------ PAGE EXTRACT ------

Re: [PATCH v5 05/14] PCI: Add pcie_print_link_status() to log link speed and whether it's limited

From: Tal Gilboa
Date: Mon Apr 02 2018 - 17:09:22 EST


On 4/2/2018 11:25 PM, Keller, Jacob E wrote:


-----Original Message-----
From: Bjorn Helgaas [mailto:helgaas@xxxxxxxxxx]
Sent: Monday, April 02, 2018 12:58 PM
To: Keller, Jacob E <jacob.e.keller@xxxxxxxxx>
Cc: Tal Gilboa <talgi@xxxxxxxxxxxx>; Tariq Toukan <tariqt@xxxxxxxxxxxx>; Ariel
Elior <ariel.elior@xxxxxxxxxx>; Ganesh Goudar <ganeshgr@xxxxxxxxxxx>;
Kirsher, Jeffrey T <jeffrey.t.kirsher@xxxxxxxxx>; everest-linux-l2@xxxxxxxxxx;
intel-wired-lan@xxxxxxxxxxxxxxxx; netdev@xxxxxxxxxxxxxxx; linux-
kernel@xxxxxxxxxxxxxxx; linux-pci@xxxxxxxxxxxxxxx
Subject: Re: [PATCH v5 05/14] PCI: Add pcie_print_link_status() to log link speed
and whether it's limited

On Mon, Apr 02, 2018 at 04:25:17PM +0000, Keller, Jacob E wrote:
-----Original Message-----
From: Bjorn Helgaas [mailto:helgaas@xxxxxxxxxx]
Sent: Friday, March 30, 2018 2:05 PM
To: Tal Gilboa <talgi@xxxxxxxxxxxx>
Cc: Tariq Toukan <tariqt@xxxxxxxxxxxx>; Keller, Jacob E
<jacob.e.keller@xxxxxxxxx>; Ariel Elior <ariel.elior@xxxxxxxxxx>; Ganesh
Goudar <ganeshgr@xxxxxxxxxxx>; Kirsher, Jeffrey T
<jeffrey.t.kirsher@xxxxxxxxx>; everest-linux-l2@xxxxxxxxxx; intel-wired-
lan@xxxxxxxxxxxxxxxx; netdev@xxxxxxxxxxxxxxx; linux-kernel@xxxxxxxxxxxxxxx;
linux-pci@xxxxxxxxxxxxxxx
Subject: [PATCH v5 05/14] PCI: Add pcie_print_link_status() to log link speed
and
whether it's limited

From: Tal Gilboa <talgi@xxxxxxxxxxxx>

Add pcie_print_link_status(). This logs the current settings of the link
(speed, width, and total available bandwidth).

If the device is capable of more bandwidth but is limited by a slower
upstream link, we include information about the link that limits the
device's performance.

The user may be able to move the device to a different slot for better
performance.

------

WORK INSTRUCTION 1 ▸ Reproduce word for word the stretch of the records from the start through the line containing "go-to-start-icon: ⏮ is", with both ends included, and leave the pictures out.
The mailing-list message and the records have separate origins.

------ EXTRACTED ENTRIES ------

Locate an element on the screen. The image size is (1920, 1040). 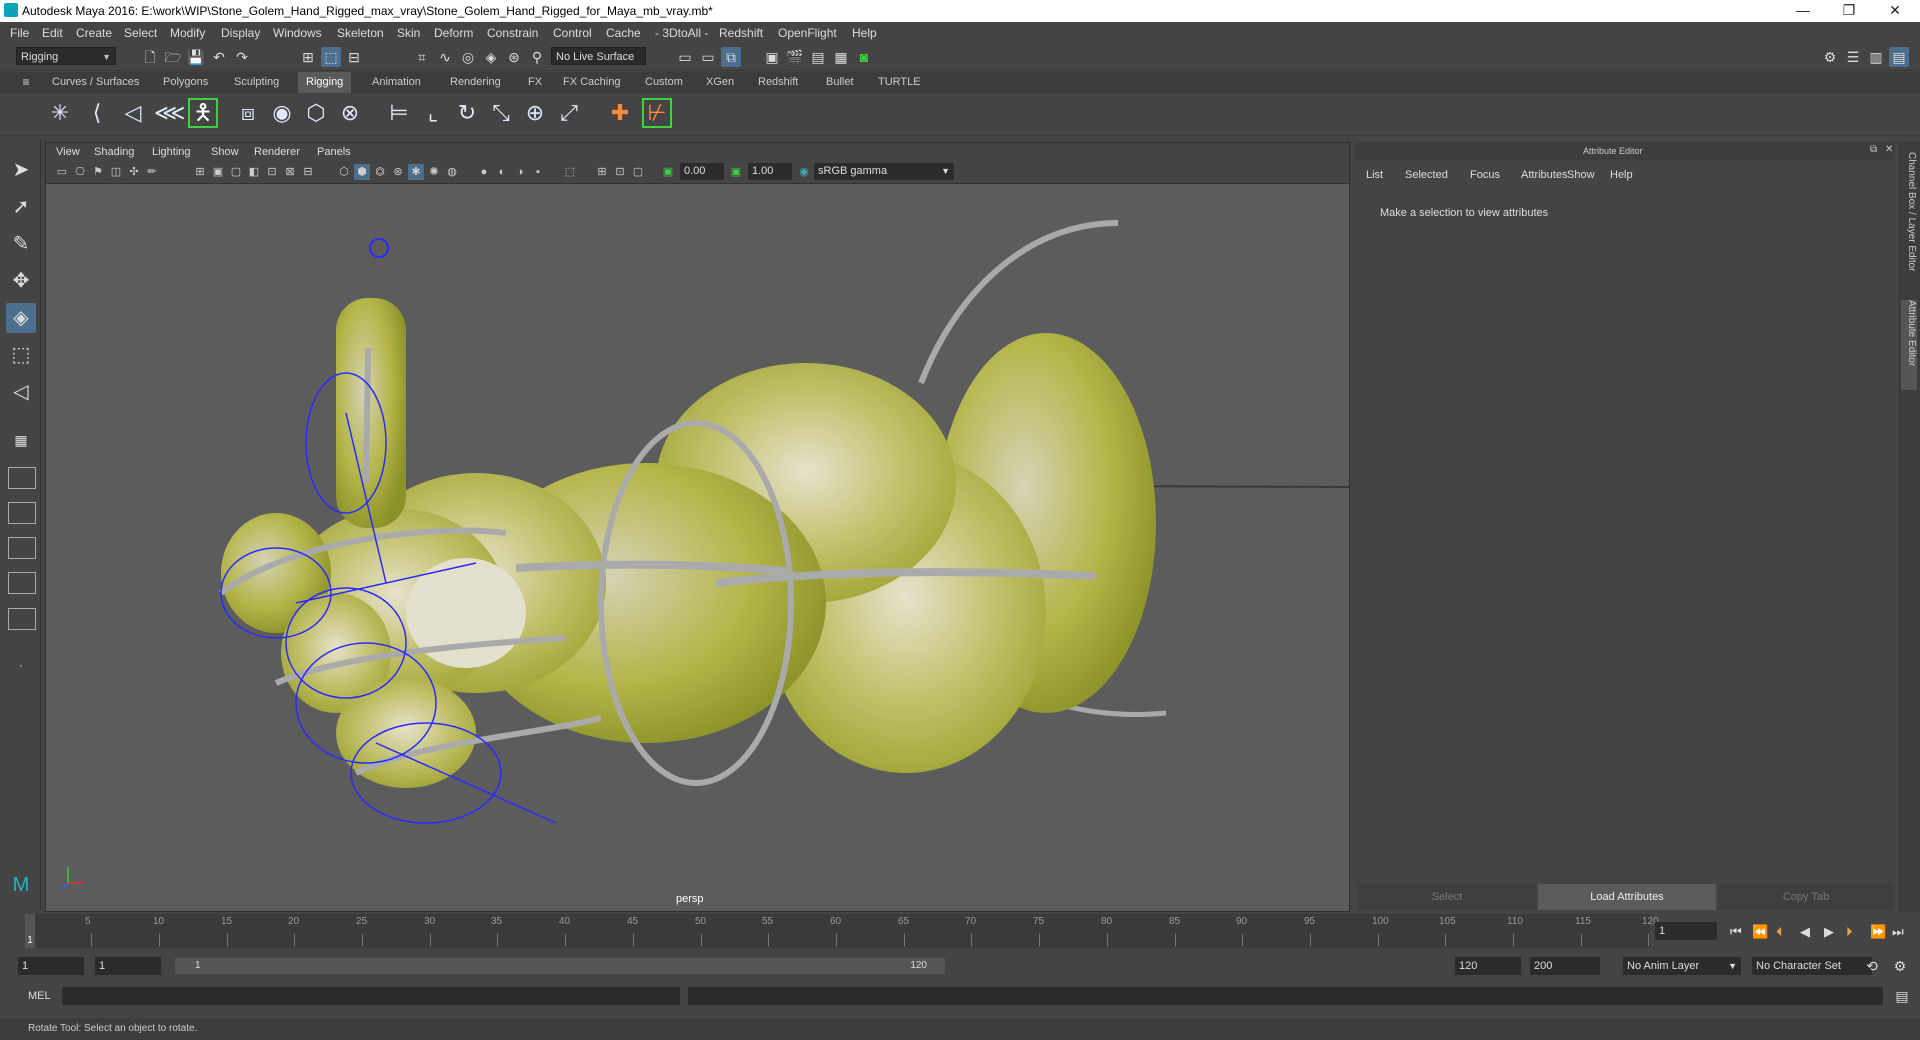
go-to-start-icon: ⏮ is located at coordinates (1736, 932).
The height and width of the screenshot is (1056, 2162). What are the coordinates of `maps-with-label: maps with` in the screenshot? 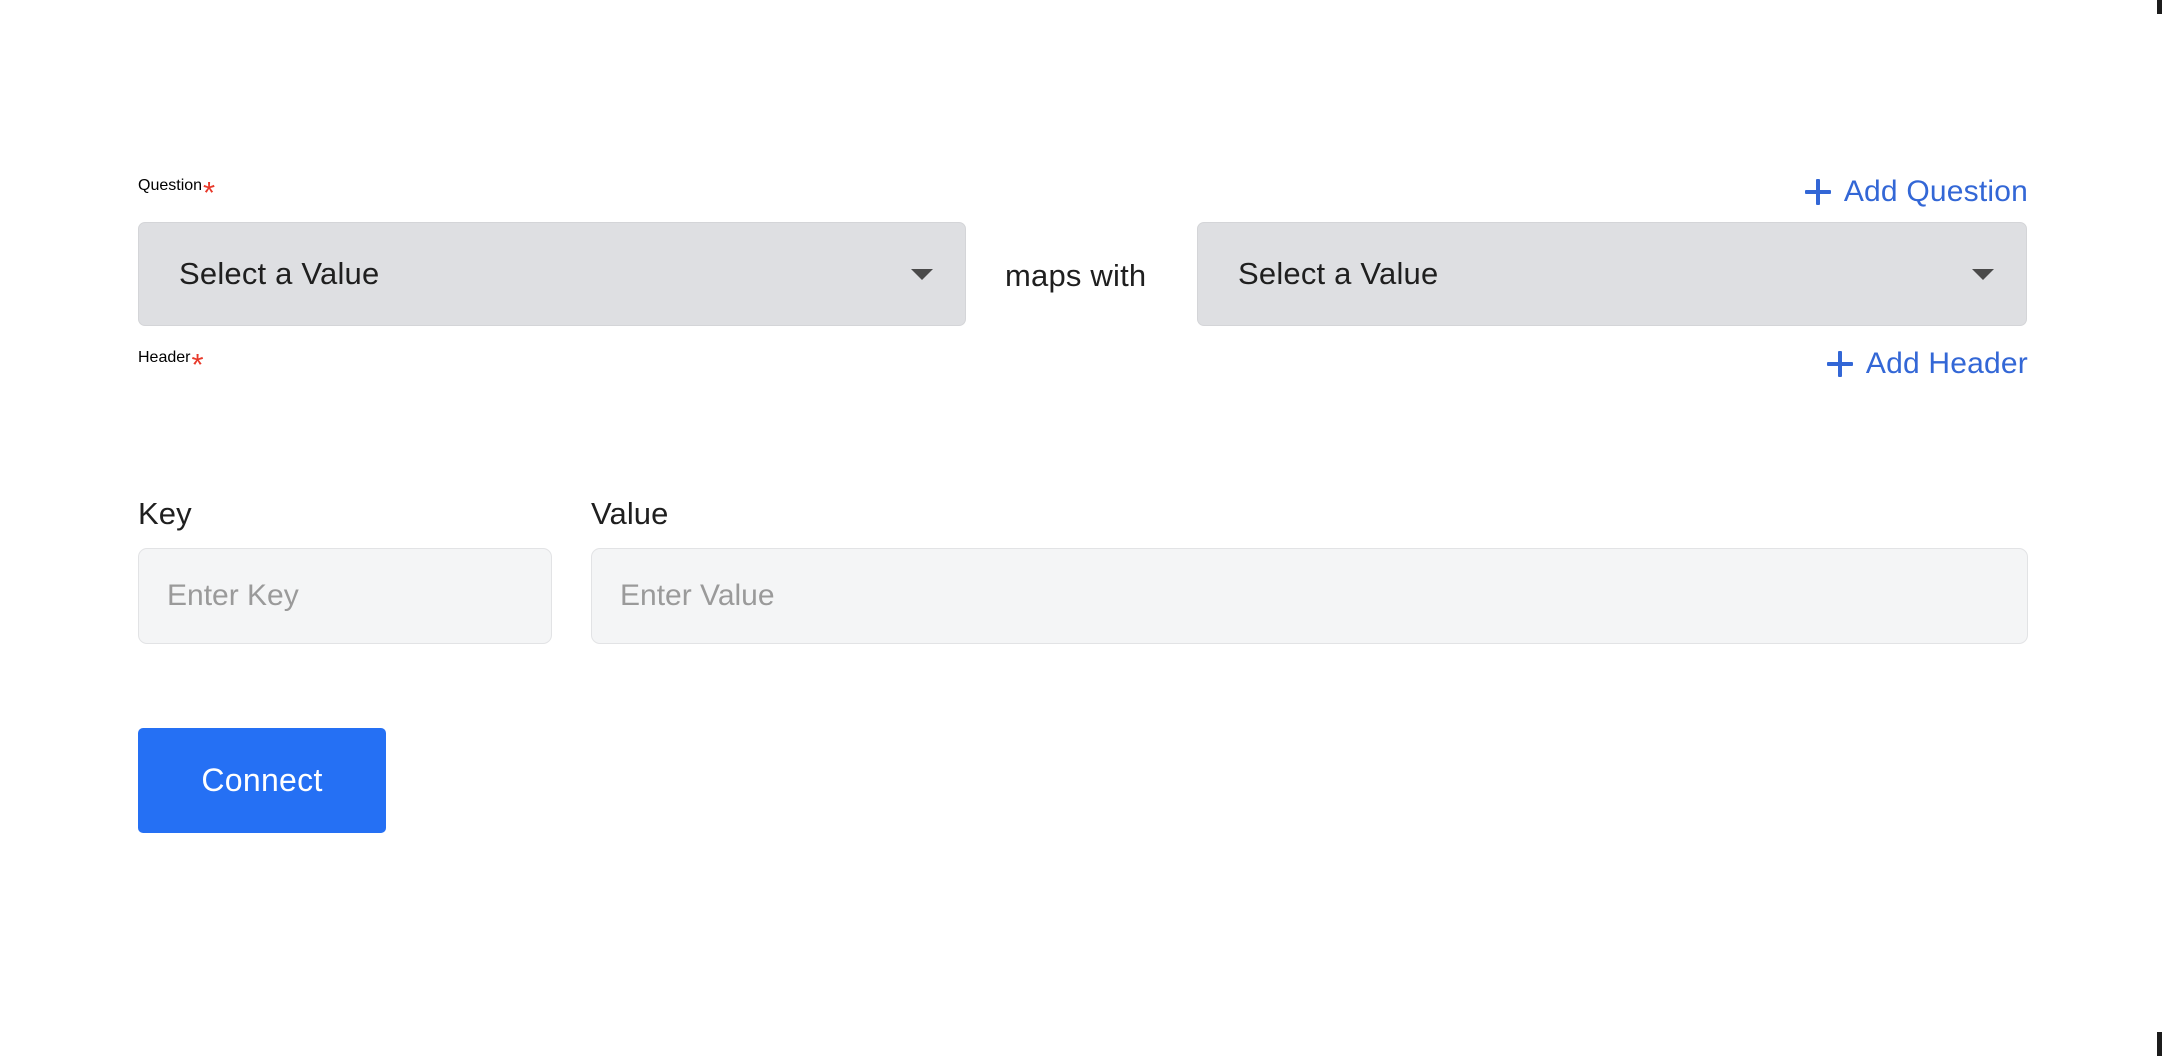 It's located at (1076, 276).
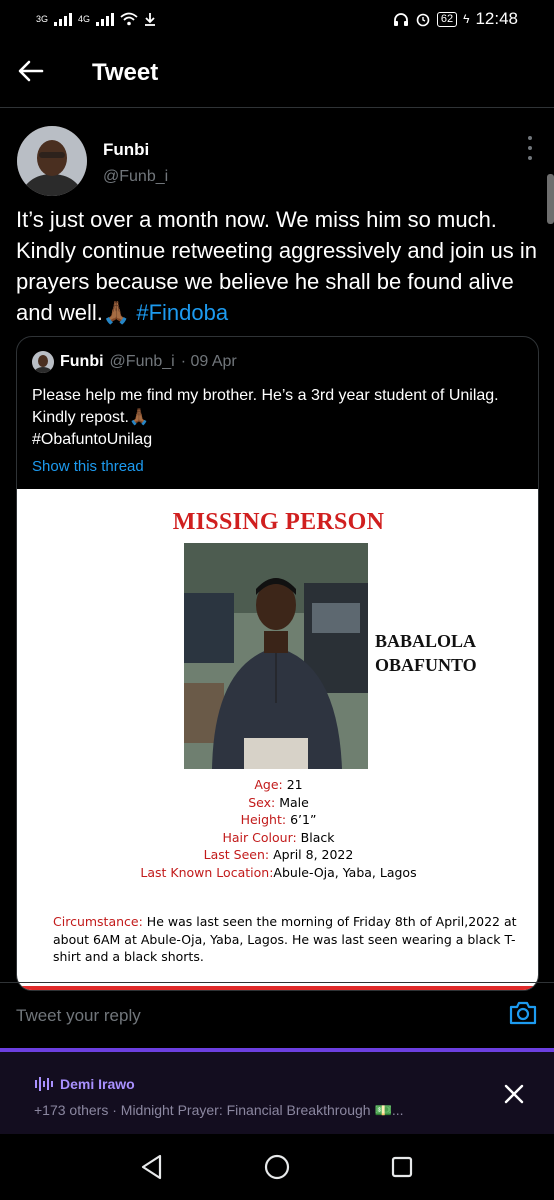 Image resolution: width=554 pixels, height=1200 pixels. I want to click on detail-row: Height: 6’1”, so click(278, 820).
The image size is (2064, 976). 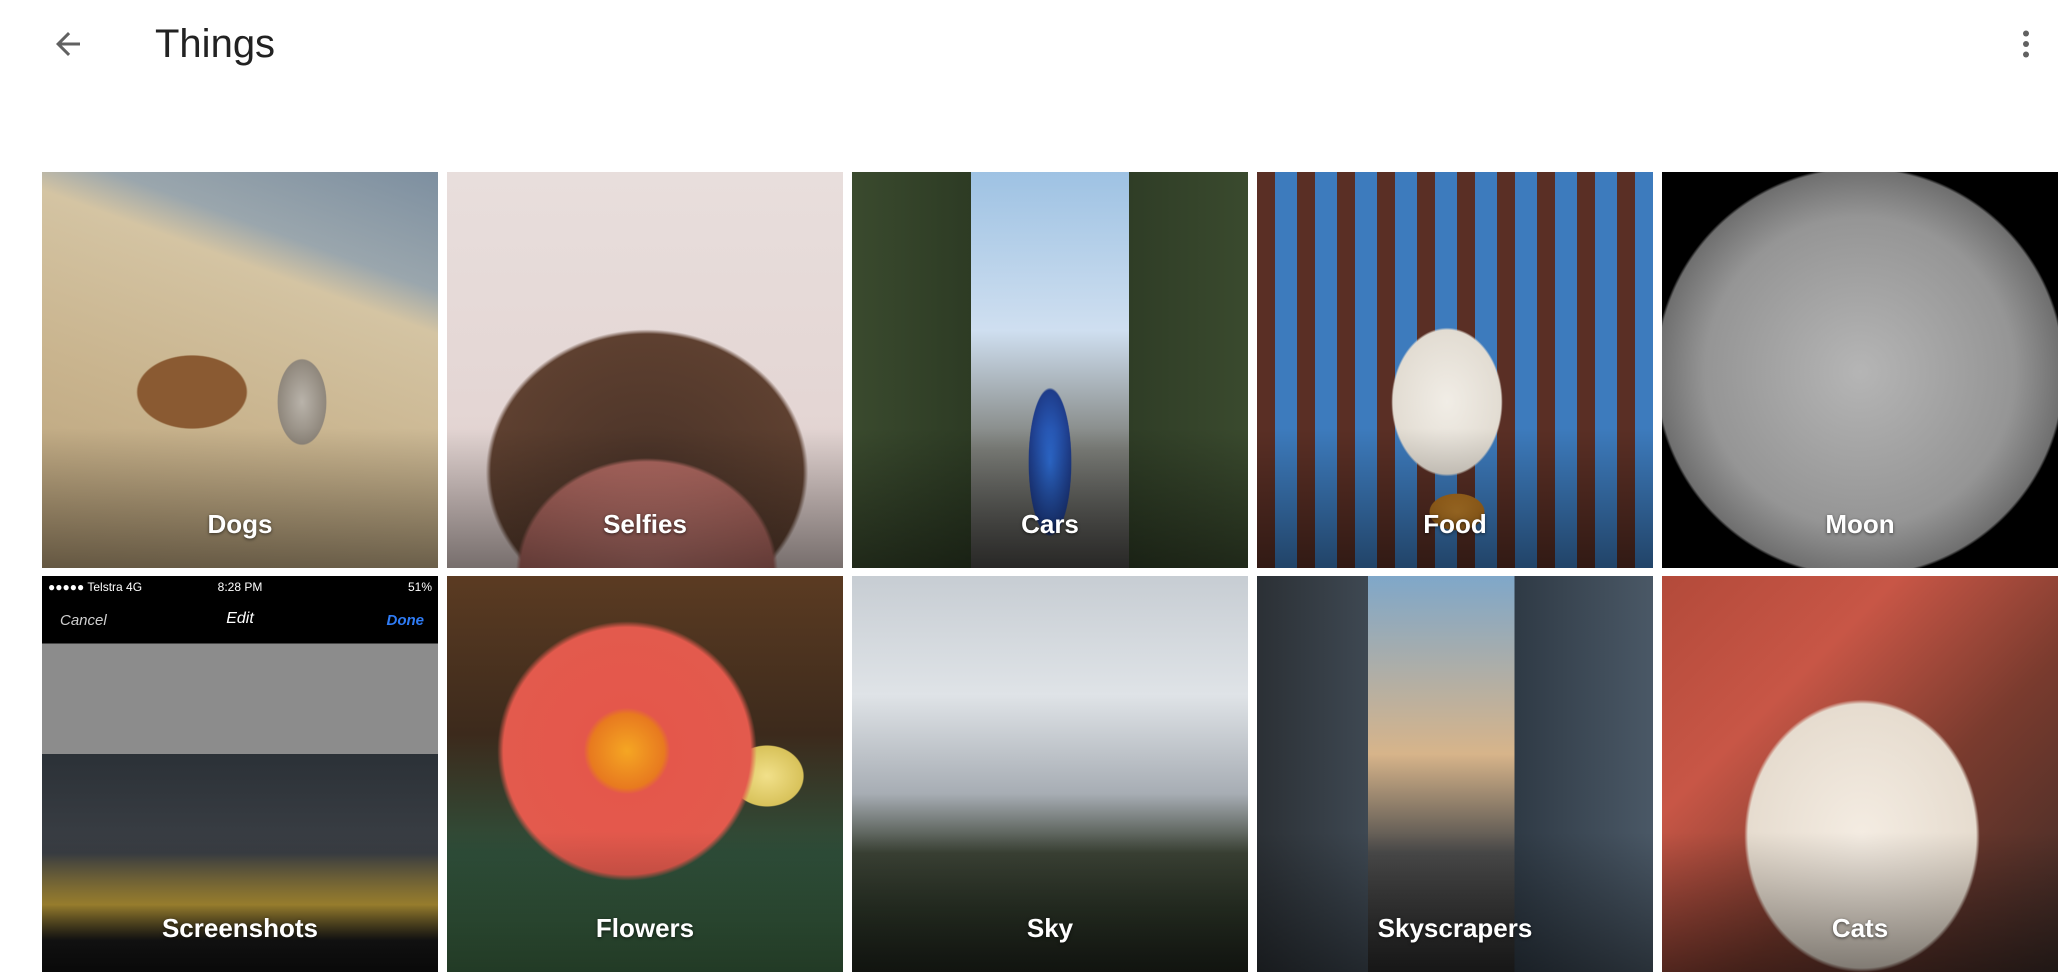 What do you see at coordinates (420, 587) in the screenshot?
I see `phone-battery: 51%` at bounding box center [420, 587].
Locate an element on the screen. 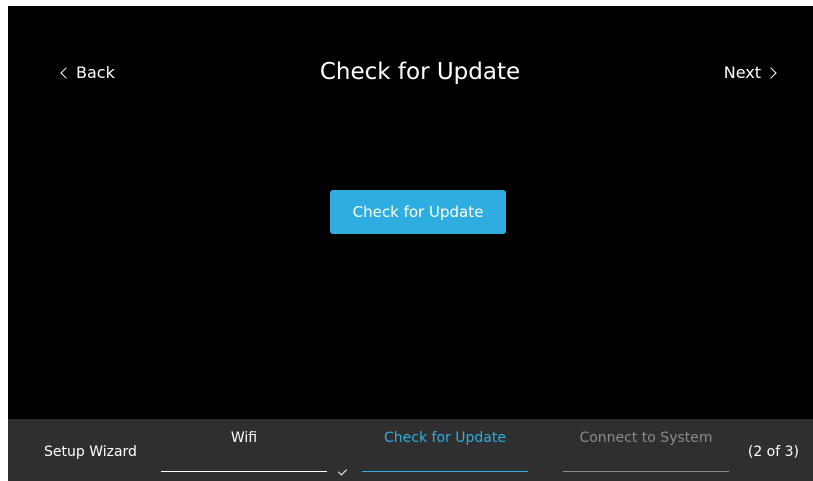 The height and width of the screenshot is (481, 813). wizard-label: Setup Wizard is located at coordinates (90, 452).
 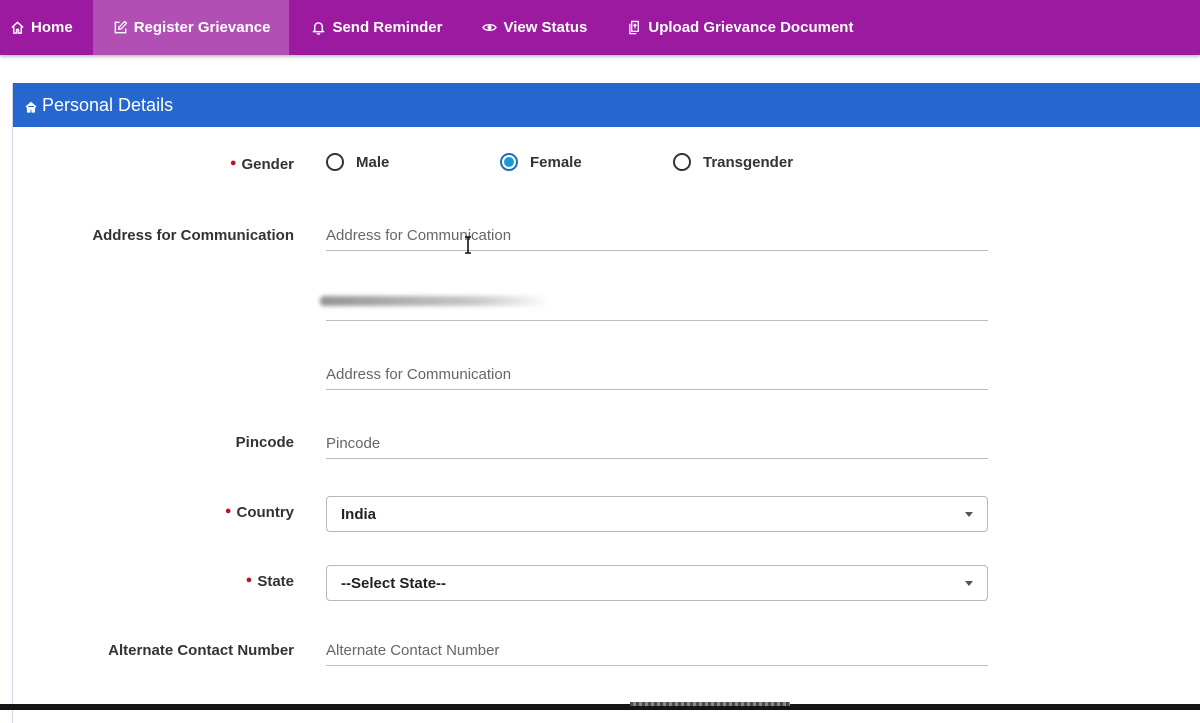 I want to click on state-select: --Select State--, so click(x=657, y=583).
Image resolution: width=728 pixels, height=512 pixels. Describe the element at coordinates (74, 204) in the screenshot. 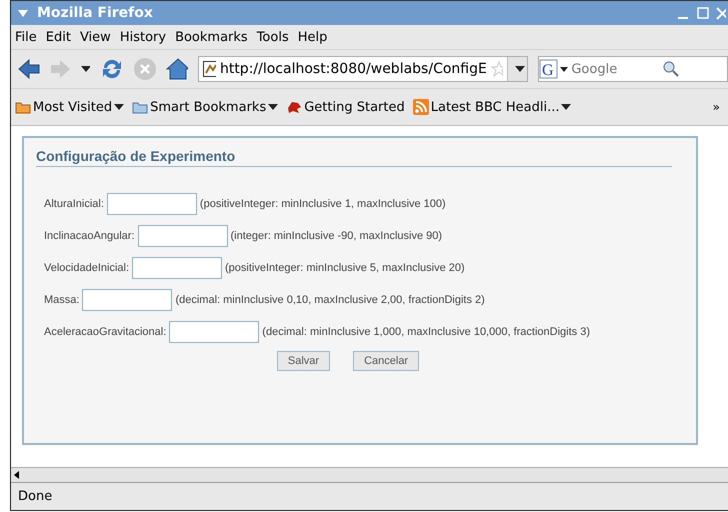

I see `field-label: AlturaInicial:` at that location.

------

WORK INSTRUCTION 2 ▸ Resume the mailing-list message about the pcie_print_link_status() patch from the point where it stops.

EXERCISE OUTPUT 1 ▸
Locate an element on the screen. The image size is (1920, 1040). 
go-to-start-icon: ⏮ is located at coordinates (1736, 932).

EXERCISE OUTPUT 2 ▸
This provides a unified method for all PCI devices to report status and
issues, instead of each device reporting in a different way, using
different code.

Signed-off-by: Tal Gilboa <talgi@xxxxxxxxxxxx>
[bhelgaas: changelog, reword log messages, print device capabilities when
not limited]
Signed-off-by: Bjorn Helgaas <bhelgaas@xxxxxxxxxx>
---
drivers/pci/pci.c | 29 +++++++++++++++++++++++++++++
include/linux/pci.h | 1 +
2 files changed, 30 insertions(+)

diff --git a/drivers/pci/pci.c b/drivers/pci/pci.c
index e00d56b12747..cec7aed09f6b 100644
--- a/drivers/pci/pci.c
+++ b/drivers/pci/pci.c
@@ -5283,6 +5283,35 @@ u32 pcie_bandwidth_capable(struct pci_dev *dev,
enum pci_bus_speed *speed,
return *width * PCIE_SPEED2MBS_ENC(*speed);
}

+/**
+ * pcie_print_link_status - Report the PCI device's link speed and width
+ * @dev: PCI device to query
+ *
+ * Report the available bandwidth at the device. If this is less than the
+ * device is capable of, report the device's maximum possible bandwidth and
+ * the upstream link that limits its performance to less than that.
+ */
+void pcie_print_link_status(struct pci_dev *dev)
+{
+ enum pcie_link_width width, width_cap;
+ enum pci_bus_speed speed, speed_cap;
+ struct pci_dev *limiting_dev = NULL;
+ u32 bw_avail, bw_cap;
+
+ bw_cap = pcie_bandwidth_capable(dev, &speed_cap, &width_cap);
+ bw_avail = pcie_bandwidth_available(dev, &limiting_dev, &speed,
&width);
+
+ if (bw_avail >= bw_cap)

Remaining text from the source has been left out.